## TEXT
BEGIN
IAP Insights: Prakriti Paul, Biology '15

Each January, during MIT’s Independent Activities Period (IAP), the D-Lab Development class organizes trips to several countries to bring students and community partners together. In these trips, partners “borrow” MIT students for work on various projects and initiatives, and D-Lab students get a feel for what international development is like on the ground.

In this reflection, Prakriti Paul shares how working in a school in New Longoro, Ghana helped to rekindle a passion for improving education in developing countries.

There were about 10 to 15 children on our last day at the school in New Longoro. It was a hot day, with the sun beating down on all of us - especially at noon. When I finally found my own time and place under a tree with my biology textbook, ready to design experiments for Mr. Richard, the school teacher, I suddenly saw all these kids, in uniforms, running around the Screen room. They were looking for a soccer ball to play with. They had literally followed me back from the primary school, and were looking for fun at the Pastor’s house … during school hours. At that moment, I lost my tolerance for what I had been noticing for days now, and I got up to take the kids back to school. I thought, “If I really care about the educational condition of this village, then I am taking these kids back to school, right now.” I held a little girl named Jess’ hand, and held a boy named Clinton by his shoulder, and as I walked down the long road ahead, the kids followed behind me in an excited, confused flock.

I thought I could at least give a shot to teaching the kids why going to school every day is important. I held Clinton, and told him that he was so special and that he could be anything he wanted to be when he grew up. I asked him if he knew who Bill Clinton was, and to my surprise, he knew that Bill Clinton was an American president. I said, “Do you know how Bill Clinton became the American president? He studied so hard! After primary, JSS, and SS, he went to university, and then to another university for more studies! And he went to school every day!” I asked Clinton what he wanted to be when he grew up, and he said that he wanted to be an engineer. I said, “Clinton, that is an amazing dream, and you can do it - but do you know what you need to get there? You need to go to school everyday, just like Bill Clinton. You need to work really hard every day and never give up. I go to an engineering school, and study eight to10 hours every day, because I know that if I don’t work hard, then I can’t achieve my dreams. If you study hard, you can achieve your dreams. If you don’t study, you won’t be able to. Do you get it?”
END
## DATA SHOWN
BEGIN
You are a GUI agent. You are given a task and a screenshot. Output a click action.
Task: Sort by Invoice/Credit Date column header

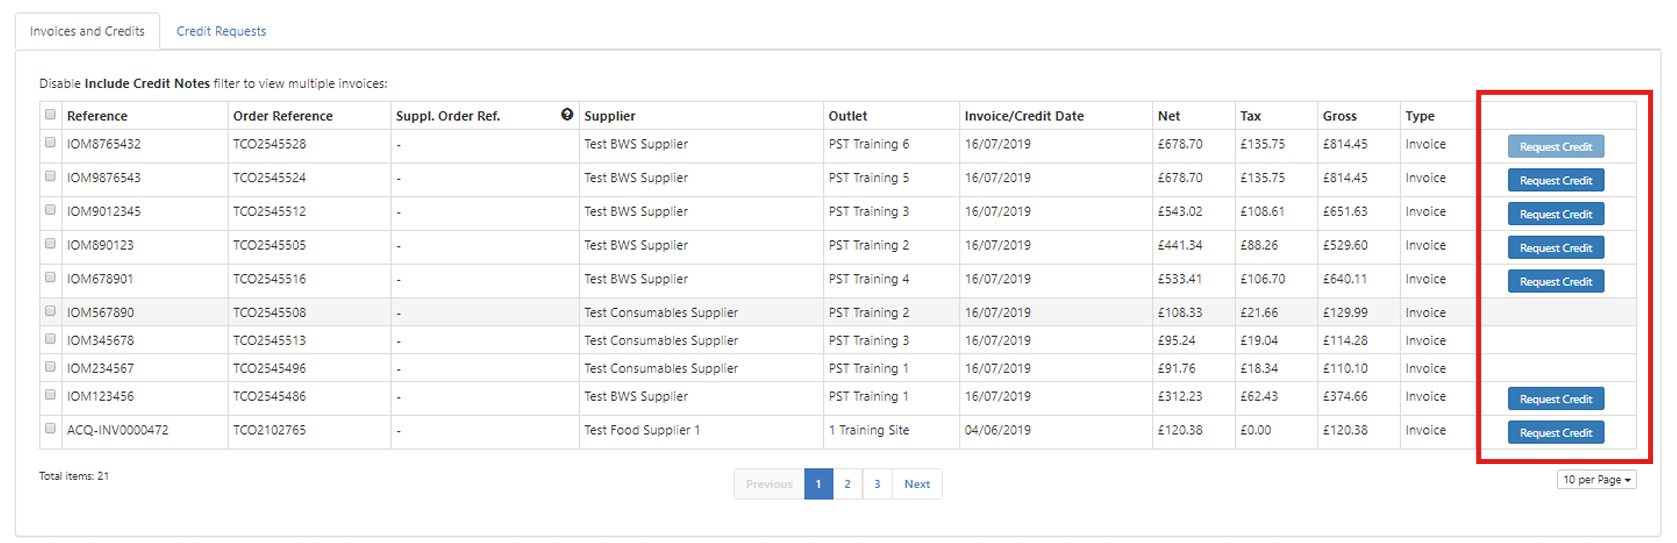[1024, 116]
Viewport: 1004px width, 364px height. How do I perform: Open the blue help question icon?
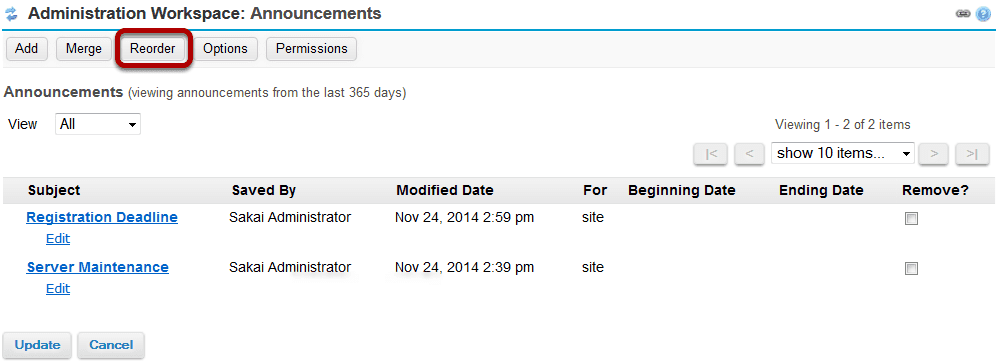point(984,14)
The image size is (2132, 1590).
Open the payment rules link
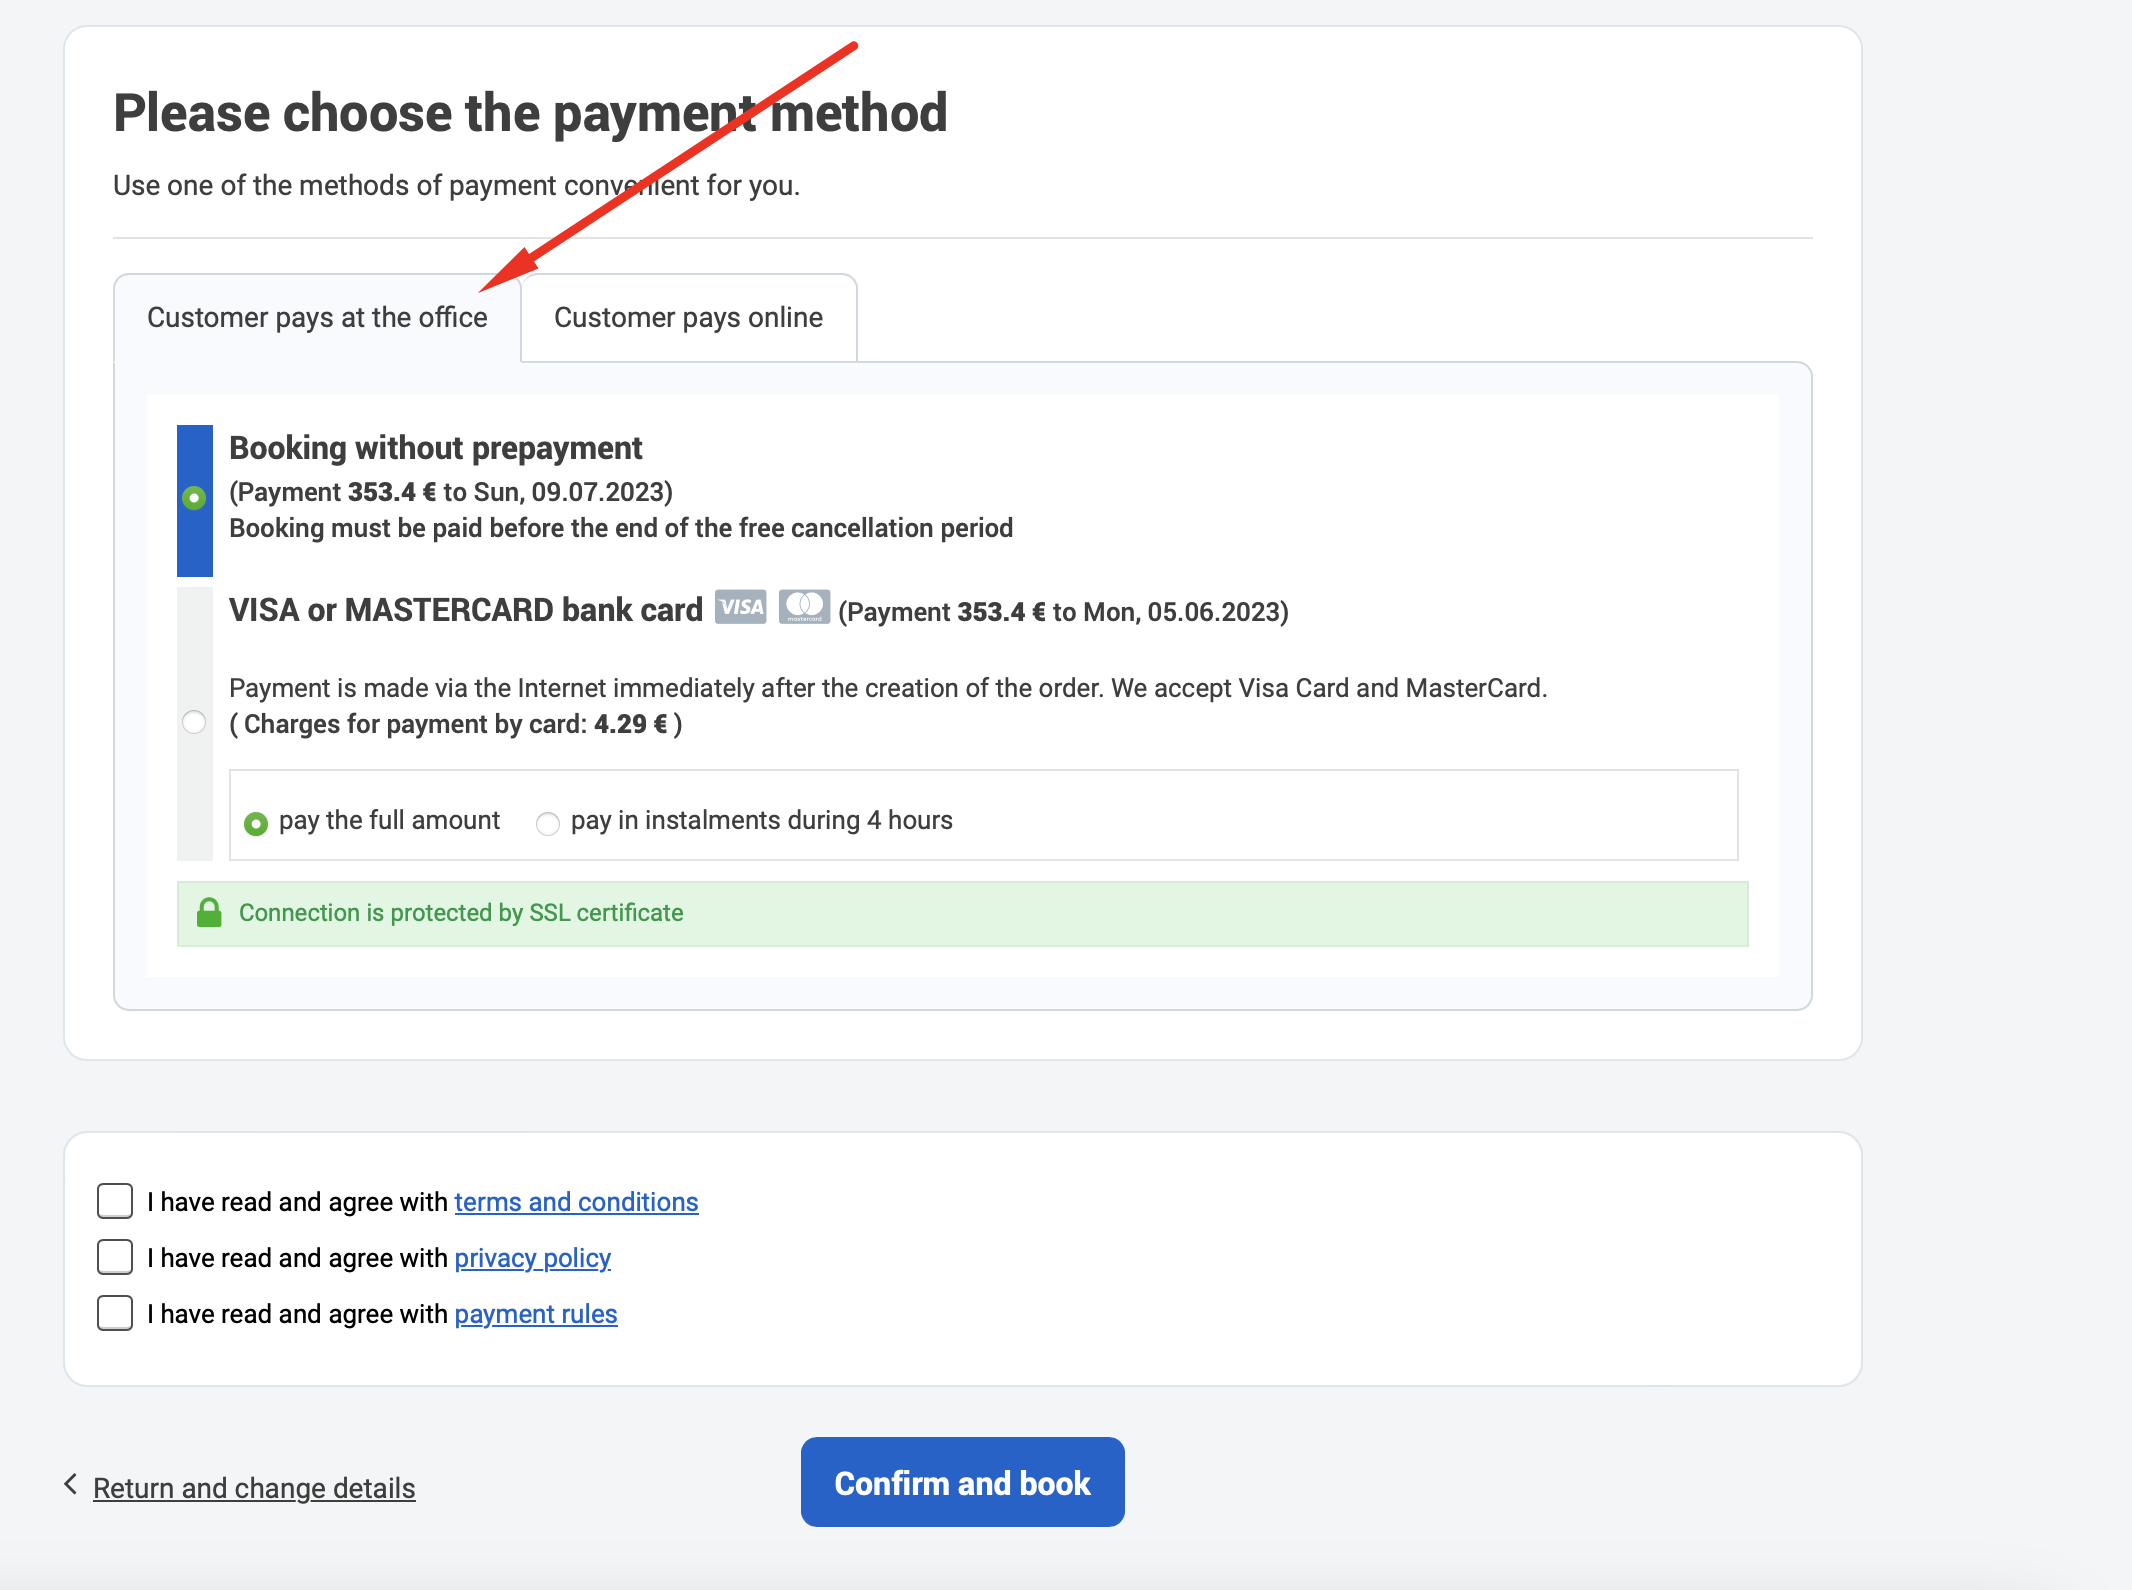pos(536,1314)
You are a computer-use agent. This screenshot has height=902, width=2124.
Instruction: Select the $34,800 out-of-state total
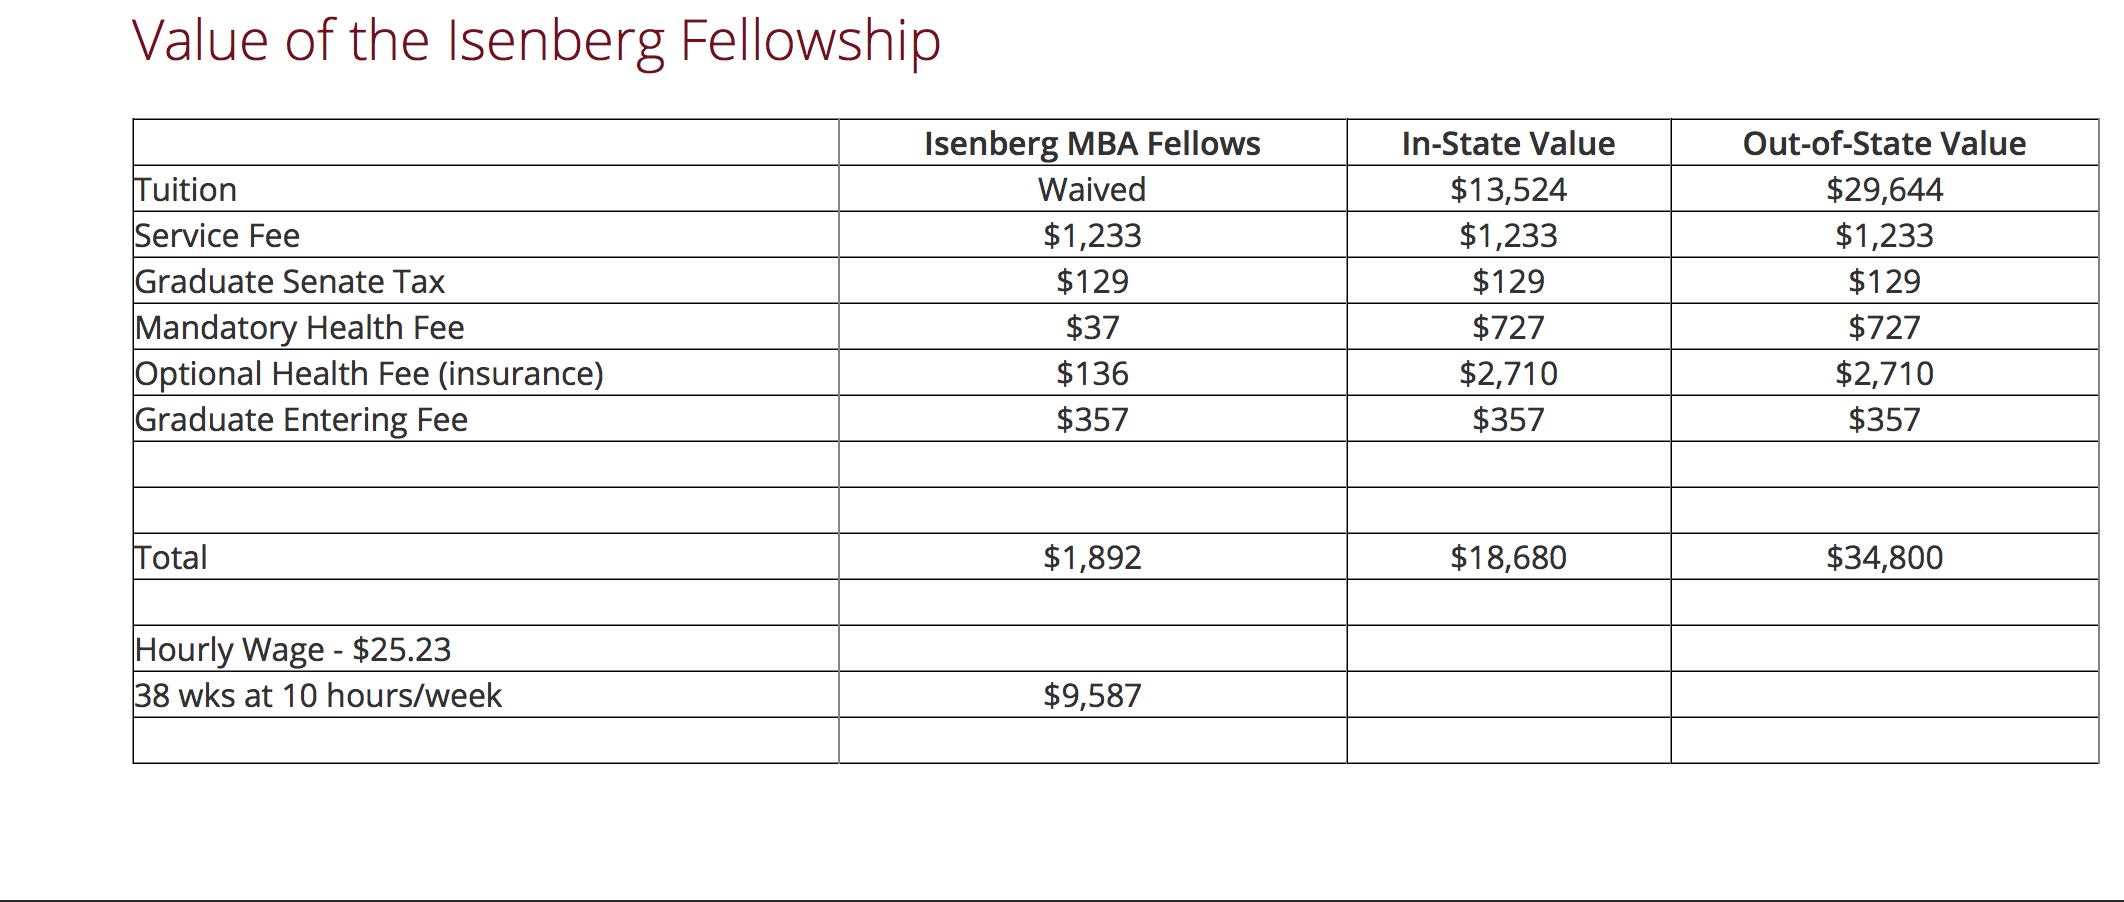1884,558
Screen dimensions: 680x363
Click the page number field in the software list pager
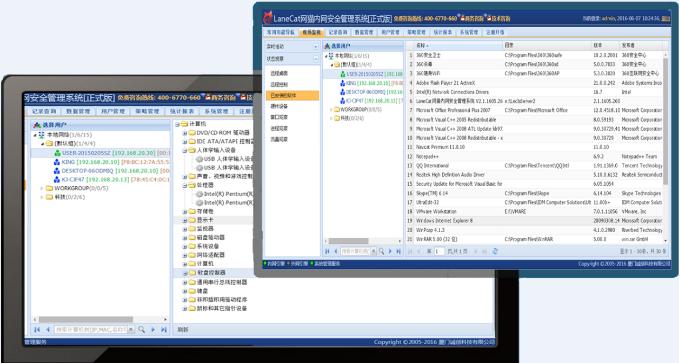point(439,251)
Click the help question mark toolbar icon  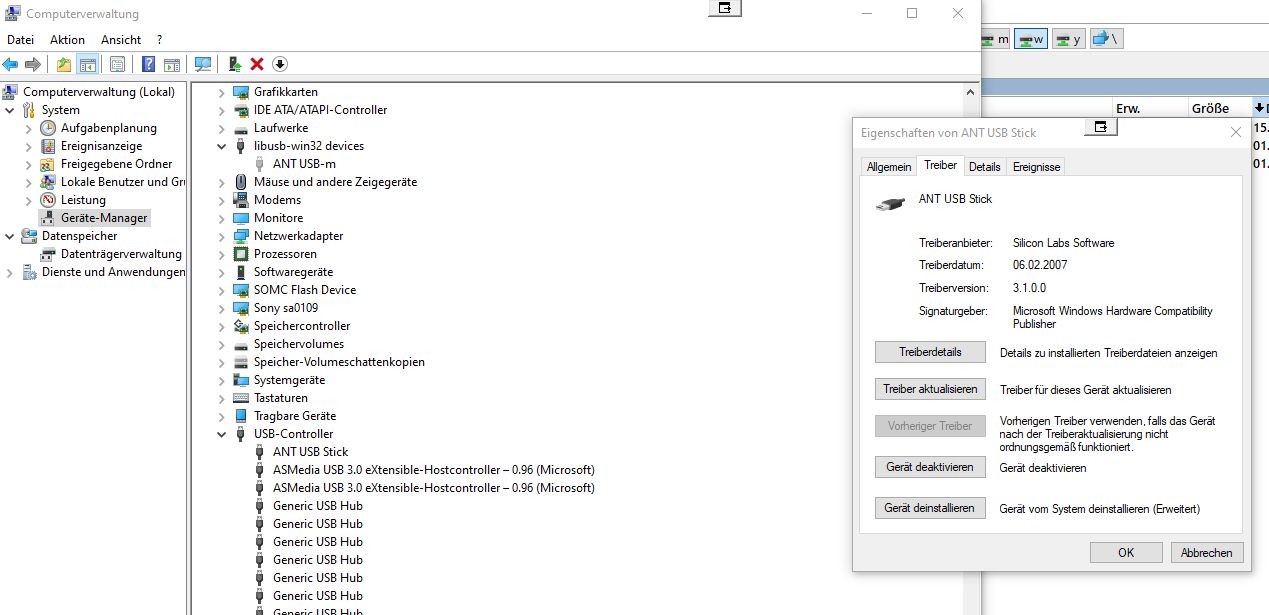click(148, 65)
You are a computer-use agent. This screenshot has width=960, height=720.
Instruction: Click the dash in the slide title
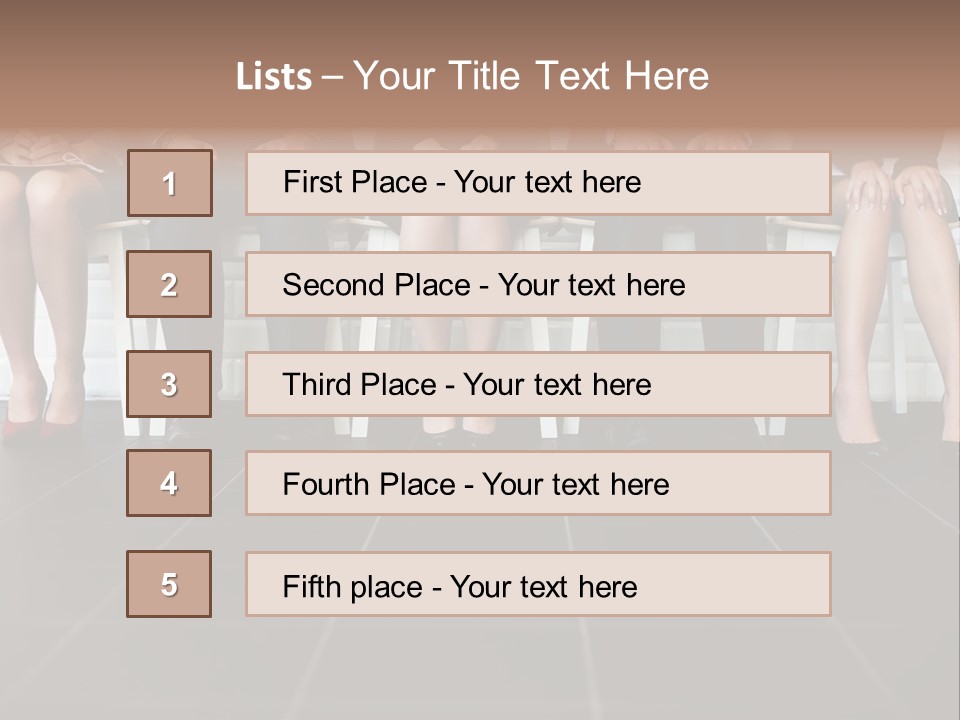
END
## BRIEF A
List every personal name that appears in the IAP Insights text.
## BRIEF B
Reproduce the IAP Insights text beginning at the words "IAP Insights: Prakriti" and stopping after "in developing countries.", swapping "trips" for "journeys".
The listing is separate material and has no connection to the text.

## RESPONSE AREA A
Prakriti Paul, Mr. Richard, Jess, Clinton, Bill Clinton

## RESPONSE AREA B
IAP Insights: Prakriti Paul, Biology '15

Each January, during MIT’s Independent Activities Period (IAP), the D-Lab Development class organizes journeys to several countries to bring students and community partners together. In these journeys, partners “borrow” MIT students for work on various projects and initiatives, and D-Lab students get a feel for what international development is like on the ground.

In this reflection, Prakriti Paul shares how working in a school in New Longoro, Ghana helped to rekindle a passion for improving education in developing countries.